**REQUIRED ACTION:** For the entries below, report every line that includes the word "computer".

(Stored data entries)
==============================

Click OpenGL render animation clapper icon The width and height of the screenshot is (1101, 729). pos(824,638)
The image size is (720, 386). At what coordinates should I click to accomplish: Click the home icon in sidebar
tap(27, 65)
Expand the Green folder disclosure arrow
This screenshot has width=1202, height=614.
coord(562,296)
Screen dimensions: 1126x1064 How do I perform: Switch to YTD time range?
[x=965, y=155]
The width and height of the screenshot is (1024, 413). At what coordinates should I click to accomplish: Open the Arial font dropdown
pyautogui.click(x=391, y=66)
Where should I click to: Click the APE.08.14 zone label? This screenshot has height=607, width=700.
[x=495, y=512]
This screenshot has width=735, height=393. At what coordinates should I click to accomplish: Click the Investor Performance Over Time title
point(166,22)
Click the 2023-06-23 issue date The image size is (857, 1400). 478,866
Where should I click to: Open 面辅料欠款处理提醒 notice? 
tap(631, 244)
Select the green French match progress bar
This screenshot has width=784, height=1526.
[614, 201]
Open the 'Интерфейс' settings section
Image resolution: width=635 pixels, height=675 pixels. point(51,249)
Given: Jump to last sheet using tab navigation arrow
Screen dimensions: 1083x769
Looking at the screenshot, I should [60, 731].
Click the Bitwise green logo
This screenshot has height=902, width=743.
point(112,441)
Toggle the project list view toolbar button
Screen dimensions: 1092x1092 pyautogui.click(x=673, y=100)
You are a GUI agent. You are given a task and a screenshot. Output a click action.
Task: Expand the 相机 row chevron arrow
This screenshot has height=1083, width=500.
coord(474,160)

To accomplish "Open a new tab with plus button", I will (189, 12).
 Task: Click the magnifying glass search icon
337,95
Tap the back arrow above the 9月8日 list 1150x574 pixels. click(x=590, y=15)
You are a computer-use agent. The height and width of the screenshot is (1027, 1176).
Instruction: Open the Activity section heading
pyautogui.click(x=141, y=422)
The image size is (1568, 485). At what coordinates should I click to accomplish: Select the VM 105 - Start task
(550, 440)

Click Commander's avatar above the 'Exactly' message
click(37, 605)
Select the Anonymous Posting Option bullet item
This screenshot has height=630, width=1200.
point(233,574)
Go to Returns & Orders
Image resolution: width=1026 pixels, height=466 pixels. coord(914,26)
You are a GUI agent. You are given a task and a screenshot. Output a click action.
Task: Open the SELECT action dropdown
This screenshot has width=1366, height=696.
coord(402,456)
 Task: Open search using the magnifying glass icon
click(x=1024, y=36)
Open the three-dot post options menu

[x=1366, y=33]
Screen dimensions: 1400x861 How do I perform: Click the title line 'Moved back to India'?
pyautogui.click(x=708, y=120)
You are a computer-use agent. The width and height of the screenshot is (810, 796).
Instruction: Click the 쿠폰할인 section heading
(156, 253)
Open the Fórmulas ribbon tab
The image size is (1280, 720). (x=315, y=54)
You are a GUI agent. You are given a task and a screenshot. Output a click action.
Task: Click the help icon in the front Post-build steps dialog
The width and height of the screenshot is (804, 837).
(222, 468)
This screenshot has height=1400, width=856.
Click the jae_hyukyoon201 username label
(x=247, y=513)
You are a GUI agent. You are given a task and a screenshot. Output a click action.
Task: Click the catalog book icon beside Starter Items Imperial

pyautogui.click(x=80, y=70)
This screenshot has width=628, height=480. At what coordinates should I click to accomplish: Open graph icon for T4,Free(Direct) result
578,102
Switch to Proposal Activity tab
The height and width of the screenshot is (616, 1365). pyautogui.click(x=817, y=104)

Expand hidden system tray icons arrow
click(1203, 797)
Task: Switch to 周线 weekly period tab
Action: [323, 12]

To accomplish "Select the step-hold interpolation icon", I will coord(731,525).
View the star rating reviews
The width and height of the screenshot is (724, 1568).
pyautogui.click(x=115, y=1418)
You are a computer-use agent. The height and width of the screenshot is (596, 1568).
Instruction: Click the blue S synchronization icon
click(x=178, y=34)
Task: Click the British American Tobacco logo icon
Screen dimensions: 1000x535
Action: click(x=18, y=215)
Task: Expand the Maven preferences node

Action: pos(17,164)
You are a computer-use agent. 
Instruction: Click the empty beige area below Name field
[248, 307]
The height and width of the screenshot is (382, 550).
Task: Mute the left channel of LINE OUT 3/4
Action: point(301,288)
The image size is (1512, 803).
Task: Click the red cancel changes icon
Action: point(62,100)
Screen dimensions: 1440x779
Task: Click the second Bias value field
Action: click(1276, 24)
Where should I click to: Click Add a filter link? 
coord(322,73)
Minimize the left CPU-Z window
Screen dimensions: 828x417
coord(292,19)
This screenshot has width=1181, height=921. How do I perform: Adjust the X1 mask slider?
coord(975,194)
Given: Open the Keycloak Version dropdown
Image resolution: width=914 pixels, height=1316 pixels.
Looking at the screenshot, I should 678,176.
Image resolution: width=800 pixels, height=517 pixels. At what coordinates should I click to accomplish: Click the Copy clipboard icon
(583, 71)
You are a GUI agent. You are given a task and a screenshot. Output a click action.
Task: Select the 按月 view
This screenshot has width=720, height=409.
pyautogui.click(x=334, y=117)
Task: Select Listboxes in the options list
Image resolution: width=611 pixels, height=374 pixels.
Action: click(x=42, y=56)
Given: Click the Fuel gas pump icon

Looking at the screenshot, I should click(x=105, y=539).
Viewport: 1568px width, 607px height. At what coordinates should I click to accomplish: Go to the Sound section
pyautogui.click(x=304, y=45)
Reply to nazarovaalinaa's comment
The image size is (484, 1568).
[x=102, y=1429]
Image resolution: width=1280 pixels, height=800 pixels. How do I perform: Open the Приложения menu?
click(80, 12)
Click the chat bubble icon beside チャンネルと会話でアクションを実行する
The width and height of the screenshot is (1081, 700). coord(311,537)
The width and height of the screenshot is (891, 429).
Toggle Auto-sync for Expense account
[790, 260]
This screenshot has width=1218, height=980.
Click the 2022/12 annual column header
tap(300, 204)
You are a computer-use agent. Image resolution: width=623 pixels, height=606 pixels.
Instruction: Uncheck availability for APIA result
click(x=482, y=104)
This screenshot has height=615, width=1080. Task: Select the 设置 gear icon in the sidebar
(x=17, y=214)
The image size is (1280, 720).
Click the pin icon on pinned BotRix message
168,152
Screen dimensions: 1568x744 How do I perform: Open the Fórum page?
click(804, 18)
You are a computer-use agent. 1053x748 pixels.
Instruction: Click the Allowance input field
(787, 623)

==============================

**RESULT OF THE EXERCISE:**
You are a computer-use agent. The height and width of the screenshot is (1027, 1176).
You are a computer-use agent. The width and height of the screenshot is (810, 796).
You are a computer-use agent. The height and width of the screenshot is (596, 1568).
You are a computer-use agent. 
You are a computer-use agent. Image resolution: width=623 pixels, height=606 pixels.
You are a computer-use agent. 1053x748 pixels.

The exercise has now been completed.